▶ **INPUT ROWS**
**********

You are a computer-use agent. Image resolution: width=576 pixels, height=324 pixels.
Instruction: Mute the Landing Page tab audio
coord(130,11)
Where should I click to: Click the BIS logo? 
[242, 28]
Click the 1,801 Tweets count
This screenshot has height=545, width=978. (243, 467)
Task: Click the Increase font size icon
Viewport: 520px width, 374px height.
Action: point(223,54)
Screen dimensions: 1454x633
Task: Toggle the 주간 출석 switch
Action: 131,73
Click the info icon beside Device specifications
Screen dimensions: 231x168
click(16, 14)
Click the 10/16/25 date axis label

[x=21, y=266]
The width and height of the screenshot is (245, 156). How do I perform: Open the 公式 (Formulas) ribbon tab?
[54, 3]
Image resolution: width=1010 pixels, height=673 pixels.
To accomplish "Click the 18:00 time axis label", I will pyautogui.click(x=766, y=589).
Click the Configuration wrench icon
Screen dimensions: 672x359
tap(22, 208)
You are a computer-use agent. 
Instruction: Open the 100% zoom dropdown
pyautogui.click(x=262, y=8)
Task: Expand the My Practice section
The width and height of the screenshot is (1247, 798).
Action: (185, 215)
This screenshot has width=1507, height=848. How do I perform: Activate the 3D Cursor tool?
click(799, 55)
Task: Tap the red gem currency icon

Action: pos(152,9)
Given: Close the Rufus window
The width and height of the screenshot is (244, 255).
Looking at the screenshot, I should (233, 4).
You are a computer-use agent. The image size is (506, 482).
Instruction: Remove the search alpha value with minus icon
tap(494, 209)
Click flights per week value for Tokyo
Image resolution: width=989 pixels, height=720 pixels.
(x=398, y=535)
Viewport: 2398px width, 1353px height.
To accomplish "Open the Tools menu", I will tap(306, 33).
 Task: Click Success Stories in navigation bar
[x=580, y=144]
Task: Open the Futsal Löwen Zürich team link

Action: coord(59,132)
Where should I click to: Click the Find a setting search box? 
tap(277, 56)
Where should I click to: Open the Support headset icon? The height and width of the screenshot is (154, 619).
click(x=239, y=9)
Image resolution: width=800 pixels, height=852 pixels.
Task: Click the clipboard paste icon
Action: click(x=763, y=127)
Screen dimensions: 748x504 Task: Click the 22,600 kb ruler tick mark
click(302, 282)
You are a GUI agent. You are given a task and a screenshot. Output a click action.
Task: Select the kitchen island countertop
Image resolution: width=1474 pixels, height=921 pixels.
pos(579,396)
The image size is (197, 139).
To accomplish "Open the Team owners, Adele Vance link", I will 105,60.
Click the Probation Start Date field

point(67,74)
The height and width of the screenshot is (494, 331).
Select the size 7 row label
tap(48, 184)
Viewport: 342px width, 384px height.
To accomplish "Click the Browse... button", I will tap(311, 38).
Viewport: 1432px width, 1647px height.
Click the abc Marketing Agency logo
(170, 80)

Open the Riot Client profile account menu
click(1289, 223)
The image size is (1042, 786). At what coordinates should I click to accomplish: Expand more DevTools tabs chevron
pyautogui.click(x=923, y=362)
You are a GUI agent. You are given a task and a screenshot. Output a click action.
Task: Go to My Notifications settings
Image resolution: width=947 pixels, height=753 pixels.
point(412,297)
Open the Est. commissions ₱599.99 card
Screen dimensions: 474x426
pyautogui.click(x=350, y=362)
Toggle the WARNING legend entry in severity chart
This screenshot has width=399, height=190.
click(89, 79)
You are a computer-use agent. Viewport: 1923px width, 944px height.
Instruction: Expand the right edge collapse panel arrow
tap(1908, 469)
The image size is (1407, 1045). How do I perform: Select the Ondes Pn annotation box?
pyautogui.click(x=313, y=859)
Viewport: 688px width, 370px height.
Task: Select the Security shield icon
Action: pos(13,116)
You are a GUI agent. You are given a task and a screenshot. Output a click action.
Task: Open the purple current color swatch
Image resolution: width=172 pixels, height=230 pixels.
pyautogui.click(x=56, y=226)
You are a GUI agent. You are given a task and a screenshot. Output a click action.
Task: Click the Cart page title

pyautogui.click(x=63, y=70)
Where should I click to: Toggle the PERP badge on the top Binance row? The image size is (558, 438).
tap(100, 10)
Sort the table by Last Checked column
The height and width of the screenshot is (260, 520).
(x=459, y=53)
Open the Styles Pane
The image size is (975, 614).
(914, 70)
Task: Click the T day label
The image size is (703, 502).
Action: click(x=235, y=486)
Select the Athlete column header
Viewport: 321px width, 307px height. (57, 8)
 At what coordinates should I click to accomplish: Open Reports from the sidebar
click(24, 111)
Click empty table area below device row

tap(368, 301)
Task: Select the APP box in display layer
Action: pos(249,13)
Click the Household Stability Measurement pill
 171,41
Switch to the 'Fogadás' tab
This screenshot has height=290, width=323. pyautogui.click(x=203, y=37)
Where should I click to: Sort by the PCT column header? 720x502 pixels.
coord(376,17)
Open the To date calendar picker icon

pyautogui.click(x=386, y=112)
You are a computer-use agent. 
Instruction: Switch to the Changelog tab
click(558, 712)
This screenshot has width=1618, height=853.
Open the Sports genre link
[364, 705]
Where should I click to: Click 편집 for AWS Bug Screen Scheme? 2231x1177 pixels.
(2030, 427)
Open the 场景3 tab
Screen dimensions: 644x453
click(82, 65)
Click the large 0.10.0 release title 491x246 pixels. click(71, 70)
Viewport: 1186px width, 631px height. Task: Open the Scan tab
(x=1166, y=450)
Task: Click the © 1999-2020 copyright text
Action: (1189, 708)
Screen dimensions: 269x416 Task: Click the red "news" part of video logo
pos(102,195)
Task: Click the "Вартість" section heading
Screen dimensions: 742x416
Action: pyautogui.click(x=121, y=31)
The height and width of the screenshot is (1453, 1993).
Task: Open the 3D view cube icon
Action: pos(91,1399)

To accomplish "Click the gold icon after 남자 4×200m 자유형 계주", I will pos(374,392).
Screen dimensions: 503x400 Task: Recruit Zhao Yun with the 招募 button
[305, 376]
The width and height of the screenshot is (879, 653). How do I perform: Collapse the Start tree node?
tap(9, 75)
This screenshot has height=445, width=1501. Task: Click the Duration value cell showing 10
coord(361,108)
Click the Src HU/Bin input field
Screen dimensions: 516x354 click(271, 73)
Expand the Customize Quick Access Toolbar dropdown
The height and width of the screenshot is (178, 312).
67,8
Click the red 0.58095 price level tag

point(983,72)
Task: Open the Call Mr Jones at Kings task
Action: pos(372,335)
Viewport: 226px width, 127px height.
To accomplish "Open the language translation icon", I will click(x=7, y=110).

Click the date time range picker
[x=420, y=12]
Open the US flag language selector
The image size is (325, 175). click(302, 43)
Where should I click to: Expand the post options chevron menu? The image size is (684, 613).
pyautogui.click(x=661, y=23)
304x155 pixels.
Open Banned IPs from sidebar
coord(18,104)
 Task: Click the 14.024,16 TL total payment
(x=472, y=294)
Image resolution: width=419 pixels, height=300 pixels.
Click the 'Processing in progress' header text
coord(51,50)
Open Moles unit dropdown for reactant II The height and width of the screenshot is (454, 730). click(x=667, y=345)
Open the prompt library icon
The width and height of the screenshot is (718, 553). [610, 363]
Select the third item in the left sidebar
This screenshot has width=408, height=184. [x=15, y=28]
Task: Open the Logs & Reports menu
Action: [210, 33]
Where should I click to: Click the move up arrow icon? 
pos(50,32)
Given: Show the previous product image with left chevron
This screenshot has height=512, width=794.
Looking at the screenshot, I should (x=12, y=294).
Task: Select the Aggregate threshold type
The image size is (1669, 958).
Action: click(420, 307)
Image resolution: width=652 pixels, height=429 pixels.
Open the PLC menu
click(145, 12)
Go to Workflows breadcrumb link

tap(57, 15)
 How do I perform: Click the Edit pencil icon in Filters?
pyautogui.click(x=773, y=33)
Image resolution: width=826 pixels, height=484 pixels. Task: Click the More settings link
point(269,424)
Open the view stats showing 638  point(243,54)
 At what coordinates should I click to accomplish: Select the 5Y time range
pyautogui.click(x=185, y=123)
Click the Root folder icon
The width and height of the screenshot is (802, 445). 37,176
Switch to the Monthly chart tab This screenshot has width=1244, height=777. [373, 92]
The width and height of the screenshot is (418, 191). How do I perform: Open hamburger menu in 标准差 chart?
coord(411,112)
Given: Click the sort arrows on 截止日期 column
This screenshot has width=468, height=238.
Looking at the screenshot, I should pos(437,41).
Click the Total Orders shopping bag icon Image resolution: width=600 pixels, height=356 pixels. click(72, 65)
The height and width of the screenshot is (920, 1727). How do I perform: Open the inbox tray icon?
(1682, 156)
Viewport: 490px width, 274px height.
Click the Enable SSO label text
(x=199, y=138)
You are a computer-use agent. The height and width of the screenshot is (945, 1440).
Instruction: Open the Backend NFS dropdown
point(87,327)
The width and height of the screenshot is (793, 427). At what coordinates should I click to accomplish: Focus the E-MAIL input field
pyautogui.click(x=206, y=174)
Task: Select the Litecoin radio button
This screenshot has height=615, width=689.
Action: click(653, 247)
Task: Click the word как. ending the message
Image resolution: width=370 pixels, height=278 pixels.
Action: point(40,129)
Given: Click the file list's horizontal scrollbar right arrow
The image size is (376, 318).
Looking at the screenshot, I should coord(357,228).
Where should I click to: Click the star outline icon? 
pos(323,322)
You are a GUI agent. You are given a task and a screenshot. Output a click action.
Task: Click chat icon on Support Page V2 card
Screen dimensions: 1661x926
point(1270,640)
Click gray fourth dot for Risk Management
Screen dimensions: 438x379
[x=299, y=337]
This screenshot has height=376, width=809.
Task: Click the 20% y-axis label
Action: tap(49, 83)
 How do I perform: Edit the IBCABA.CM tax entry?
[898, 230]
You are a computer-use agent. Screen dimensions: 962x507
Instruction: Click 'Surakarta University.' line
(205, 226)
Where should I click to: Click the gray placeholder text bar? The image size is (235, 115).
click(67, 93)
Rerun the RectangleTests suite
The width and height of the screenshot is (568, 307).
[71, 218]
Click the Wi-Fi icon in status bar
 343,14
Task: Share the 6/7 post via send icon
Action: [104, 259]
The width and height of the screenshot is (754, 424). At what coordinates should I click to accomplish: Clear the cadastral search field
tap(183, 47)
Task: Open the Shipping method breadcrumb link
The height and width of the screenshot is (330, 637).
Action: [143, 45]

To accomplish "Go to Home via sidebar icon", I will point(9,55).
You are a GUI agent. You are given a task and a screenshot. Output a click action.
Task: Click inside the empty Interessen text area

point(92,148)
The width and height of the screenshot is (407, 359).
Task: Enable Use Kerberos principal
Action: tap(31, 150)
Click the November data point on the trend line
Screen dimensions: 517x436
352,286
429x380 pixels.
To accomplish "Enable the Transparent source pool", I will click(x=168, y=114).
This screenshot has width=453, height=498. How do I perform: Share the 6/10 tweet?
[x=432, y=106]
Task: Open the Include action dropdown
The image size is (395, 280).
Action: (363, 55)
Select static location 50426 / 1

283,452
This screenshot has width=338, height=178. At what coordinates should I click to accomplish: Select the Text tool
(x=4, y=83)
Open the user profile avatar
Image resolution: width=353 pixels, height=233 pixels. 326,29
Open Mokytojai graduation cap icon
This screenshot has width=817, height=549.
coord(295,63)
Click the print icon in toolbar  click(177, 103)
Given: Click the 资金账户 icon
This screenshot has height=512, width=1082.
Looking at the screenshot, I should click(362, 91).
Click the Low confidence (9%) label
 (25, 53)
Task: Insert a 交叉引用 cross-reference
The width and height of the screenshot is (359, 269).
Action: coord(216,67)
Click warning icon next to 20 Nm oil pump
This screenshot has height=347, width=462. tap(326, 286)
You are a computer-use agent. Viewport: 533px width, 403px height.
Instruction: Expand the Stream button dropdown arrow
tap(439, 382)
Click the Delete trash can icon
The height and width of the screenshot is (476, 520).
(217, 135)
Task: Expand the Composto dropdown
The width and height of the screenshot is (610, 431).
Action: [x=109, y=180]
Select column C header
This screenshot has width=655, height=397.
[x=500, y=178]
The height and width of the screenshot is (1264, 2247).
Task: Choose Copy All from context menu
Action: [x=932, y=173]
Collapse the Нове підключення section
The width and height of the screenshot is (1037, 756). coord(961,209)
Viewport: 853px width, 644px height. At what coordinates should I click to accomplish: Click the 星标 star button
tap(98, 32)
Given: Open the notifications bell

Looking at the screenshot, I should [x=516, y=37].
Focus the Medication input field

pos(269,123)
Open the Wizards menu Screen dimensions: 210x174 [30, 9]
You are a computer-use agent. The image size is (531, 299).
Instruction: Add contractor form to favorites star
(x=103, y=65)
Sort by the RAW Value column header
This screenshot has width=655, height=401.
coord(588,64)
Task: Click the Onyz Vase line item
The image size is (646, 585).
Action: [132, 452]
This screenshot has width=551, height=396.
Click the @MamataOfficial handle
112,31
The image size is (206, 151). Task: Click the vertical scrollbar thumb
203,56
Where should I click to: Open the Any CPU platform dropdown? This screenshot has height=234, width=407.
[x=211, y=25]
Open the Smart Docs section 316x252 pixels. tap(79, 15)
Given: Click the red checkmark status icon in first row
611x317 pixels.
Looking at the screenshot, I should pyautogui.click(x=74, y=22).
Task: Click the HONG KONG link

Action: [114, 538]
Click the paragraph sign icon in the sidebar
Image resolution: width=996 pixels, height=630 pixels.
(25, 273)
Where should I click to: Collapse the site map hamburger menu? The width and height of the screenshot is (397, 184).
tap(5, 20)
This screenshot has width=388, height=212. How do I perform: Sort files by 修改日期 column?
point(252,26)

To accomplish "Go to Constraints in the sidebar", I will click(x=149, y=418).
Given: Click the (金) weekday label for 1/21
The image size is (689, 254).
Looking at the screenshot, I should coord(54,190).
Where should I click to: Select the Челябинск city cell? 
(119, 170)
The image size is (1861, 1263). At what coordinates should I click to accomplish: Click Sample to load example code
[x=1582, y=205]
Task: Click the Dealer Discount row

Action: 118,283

**********

▶ **GIVEN TASK**
Reproduce the rows verbatim, beginning with the first line of the rows and stopping after the line that contains "click(799, 55)".

▶ **SOLUTION**
You are a computer-use agent. Image resolution: width=576 pixels, height=324 pixels.
Instruction: Mute the Landing Page tab audio
coord(130,11)
Where should I click to: Click the BIS logo? 
[242, 28]
Click the 1,801 Tweets count
This screenshot has height=545, width=978. (243, 467)
Task: Click the Increase font size icon
Viewport: 520px width, 374px height.
Action: point(223,54)
Screen dimensions: 1454x633
Task: Toggle the 주간 출석 switch
Action: 131,73
Click the info icon beside Device specifications
Screen dimensions: 231x168
click(16, 14)
Click the 10/16/25 date axis label

[x=21, y=266]
The width and height of the screenshot is (245, 156). How do I perform: Open the 公式 (Formulas) ribbon tab?
[54, 3]
Image resolution: width=1010 pixels, height=673 pixels.
To accomplish "Click the 18:00 time axis label", I will pyautogui.click(x=766, y=589).
Click the Configuration wrench icon
Screen dimensions: 672x359
tap(22, 208)
You are a computer-use agent. 
Instruction: Open the 100% zoom dropdown
pyautogui.click(x=262, y=8)
Task: Expand the My Practice section
The width and height of the screenshot is (1247, 798).
Action: (185, 215)
This screenshot has width=1507, height=848. How do I perform: Activate the 3D Cursor tool?
click(799, 55)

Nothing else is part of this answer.